From: Abhijit Sen, Gurbax Lakhina, Bruce Tsurutani (senabhijit at gmail.com)

Prof. Predhiman Krishan Kaw, an internationally acclaimed plasma physicist and the Founder Director of the Institute for Plasma Research (IPR), Gandhinagar, passed away due to a sudden cardiac arrest on 18th June, 2017. He was born in Kashmir on 15 January 1948, and was a child prodigy who received his early schooling at home and went on to obtain his Master’s degree at the age 16 and a Ph.D. at the age of 18 from the Indian Institute of Technology, Delhi. He then joined Princeton Plasma Physics Laboratory at the age of 19 by which time he already had 20 publications to his credit.

Predhiman was a brilliant scientist with a broad range of research interests and a prodigious research output spanning over 389 papers in international journals. His early work at Princeton during the period 1967-71 resulted in seminal contributions to nonlinear problems connected with laser - plasma interactions and laid the foundations for much of the current research on high power laser matter interactions.  Among his notable contributions are laser induced parametric instabilities which lead to anomalously large absorption as well as back and side-scattering, filamentation of laser light due to ponderomotive forces in a plasma and relativistic nonlinear effects which have also found application in pulsar radiation phenomena. From 1971-75, he worked at the Physical Research Laboratory (PRL), Ahmedabad where he extended the theory of parametric instabilities to magnetized plasmas. The review articles written by him and some of his collaborators in this period are widely cited and have had a significant impact on the development of intense RF heating in magnetized plasmas and in the interpretation of ionospheric heating experiments at Arecibo. During this period, he also made important contributions to the theory of ionospheric irregularities and even initiated laboratory experiments at PRL to simulate some of the ionospheric phenomena thereby planting a seed for future experimental plasma physics activities in India.

In 1975 Predhiman went back to Princeton and took up research on magnetically confined fusion plasmas and made several pioneering contributions in this area. He showed that the decades old conventional wisdom on the stability of drift waves in sheared geometry (a prime candidate for transport in fusion devices) was incorrect. He also demonstrated the existence of a coalescence instability of magnetic islands and showed how model calculations can elucidate complex nonlinear magnetic reconnection phenomena (these ideas have found applications in diverse phenomena like disruption in tokamaks, energy release in solar flares and sub-storm effects in tail regions of the magnetosphere).

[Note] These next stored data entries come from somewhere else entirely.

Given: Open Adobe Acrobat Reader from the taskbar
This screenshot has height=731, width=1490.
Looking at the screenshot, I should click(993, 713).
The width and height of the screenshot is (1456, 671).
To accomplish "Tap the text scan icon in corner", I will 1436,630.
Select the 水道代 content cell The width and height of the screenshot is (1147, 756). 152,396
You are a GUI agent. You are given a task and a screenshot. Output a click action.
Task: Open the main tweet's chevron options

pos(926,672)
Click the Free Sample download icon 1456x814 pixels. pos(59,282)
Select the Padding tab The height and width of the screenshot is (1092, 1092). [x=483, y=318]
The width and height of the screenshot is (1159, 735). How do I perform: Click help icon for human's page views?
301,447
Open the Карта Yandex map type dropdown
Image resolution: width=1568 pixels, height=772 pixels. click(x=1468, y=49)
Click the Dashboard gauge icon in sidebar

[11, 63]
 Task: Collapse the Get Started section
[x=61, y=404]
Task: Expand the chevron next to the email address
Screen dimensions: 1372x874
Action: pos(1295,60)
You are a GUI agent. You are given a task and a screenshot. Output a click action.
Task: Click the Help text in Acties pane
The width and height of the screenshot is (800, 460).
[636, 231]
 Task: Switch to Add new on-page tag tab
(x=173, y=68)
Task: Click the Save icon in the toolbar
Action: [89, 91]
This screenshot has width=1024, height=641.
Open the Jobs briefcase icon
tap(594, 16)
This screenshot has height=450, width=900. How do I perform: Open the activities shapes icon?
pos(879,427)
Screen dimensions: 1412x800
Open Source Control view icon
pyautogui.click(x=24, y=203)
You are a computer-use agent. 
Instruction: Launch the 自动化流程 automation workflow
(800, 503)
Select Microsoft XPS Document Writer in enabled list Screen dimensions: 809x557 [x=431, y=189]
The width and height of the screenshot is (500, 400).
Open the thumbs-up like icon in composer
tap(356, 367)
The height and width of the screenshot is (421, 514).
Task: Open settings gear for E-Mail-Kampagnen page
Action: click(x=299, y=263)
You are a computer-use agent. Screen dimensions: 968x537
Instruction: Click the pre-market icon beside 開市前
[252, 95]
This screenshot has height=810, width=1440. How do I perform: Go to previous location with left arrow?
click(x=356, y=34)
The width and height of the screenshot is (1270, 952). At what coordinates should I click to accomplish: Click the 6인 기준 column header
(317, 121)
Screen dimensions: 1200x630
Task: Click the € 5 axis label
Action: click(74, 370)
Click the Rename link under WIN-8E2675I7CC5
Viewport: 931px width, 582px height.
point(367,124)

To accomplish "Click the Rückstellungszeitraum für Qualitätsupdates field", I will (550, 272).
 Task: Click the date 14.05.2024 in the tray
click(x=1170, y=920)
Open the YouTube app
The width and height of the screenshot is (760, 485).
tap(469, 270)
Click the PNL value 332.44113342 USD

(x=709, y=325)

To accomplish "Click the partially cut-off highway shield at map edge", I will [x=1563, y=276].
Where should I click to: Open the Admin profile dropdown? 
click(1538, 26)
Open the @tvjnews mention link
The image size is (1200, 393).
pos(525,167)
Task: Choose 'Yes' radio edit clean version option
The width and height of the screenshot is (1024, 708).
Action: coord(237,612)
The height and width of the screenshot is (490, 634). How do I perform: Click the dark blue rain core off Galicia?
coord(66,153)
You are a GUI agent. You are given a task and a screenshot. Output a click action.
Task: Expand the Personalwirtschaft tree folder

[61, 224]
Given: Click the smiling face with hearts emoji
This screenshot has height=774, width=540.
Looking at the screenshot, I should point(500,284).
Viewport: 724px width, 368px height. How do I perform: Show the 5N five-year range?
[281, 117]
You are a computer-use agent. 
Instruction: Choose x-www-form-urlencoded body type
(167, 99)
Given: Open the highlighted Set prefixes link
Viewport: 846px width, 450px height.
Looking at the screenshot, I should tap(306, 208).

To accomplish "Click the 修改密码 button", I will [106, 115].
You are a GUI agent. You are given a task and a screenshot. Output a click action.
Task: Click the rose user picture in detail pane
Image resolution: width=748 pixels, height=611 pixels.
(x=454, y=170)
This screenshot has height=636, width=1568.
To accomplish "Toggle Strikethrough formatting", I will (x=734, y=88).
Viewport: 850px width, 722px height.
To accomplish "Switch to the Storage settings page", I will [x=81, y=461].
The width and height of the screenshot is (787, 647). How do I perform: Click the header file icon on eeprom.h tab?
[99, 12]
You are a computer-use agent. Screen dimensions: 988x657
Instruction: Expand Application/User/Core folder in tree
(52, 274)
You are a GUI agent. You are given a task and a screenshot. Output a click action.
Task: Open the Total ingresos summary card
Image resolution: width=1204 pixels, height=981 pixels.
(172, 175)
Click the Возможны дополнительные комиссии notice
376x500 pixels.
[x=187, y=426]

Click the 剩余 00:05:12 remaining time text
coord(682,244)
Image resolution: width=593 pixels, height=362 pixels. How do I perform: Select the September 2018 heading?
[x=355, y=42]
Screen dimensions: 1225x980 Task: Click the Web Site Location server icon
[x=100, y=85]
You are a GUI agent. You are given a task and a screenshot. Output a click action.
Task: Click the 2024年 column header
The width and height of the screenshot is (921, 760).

Predhiman was also responsible for initiating and developing the national magnetic fusion program in India. In the late seventies and early eighties, he and some of his colleagues at PRL succeeded in persuading the Dept. of Science and Technology, Govt. of India, to set up a major programme of plasma physics at PRL. He returned to India in 1982 to direct this programme, which eventually evolved into the autonomous Institute for Plasma Research. Under his leadership and guidance, the this Institute made remarkable progress on several fronts and in a short time put India on the world map of fusion research and also earned the country a membership in the International Thermonuclear Experimental Reactor (ITER) project. During the formative years of ITER, Prof. Kaw played a very important role as Chairman of the ITER STAC, the Science and Technology Advisory Committee of ITER by making sure that there was no compromise in the final scientific and technical objectives of ITER.

For his outstanding contributions and achievements, Prof. Kaw received many honors and awards during his illustrious career including the Indian National Science Academy’s Young Scientists Award in 1974, the Padma Shri award in 1985 and the SS Bhatnagar award in 1986. Most recently he was awarded the Subrahmanyan Chandrasekhar Prize for “outstanding contributions” in the field of plasma physics by the Association of Asia Pacific Plasma Physics Societies.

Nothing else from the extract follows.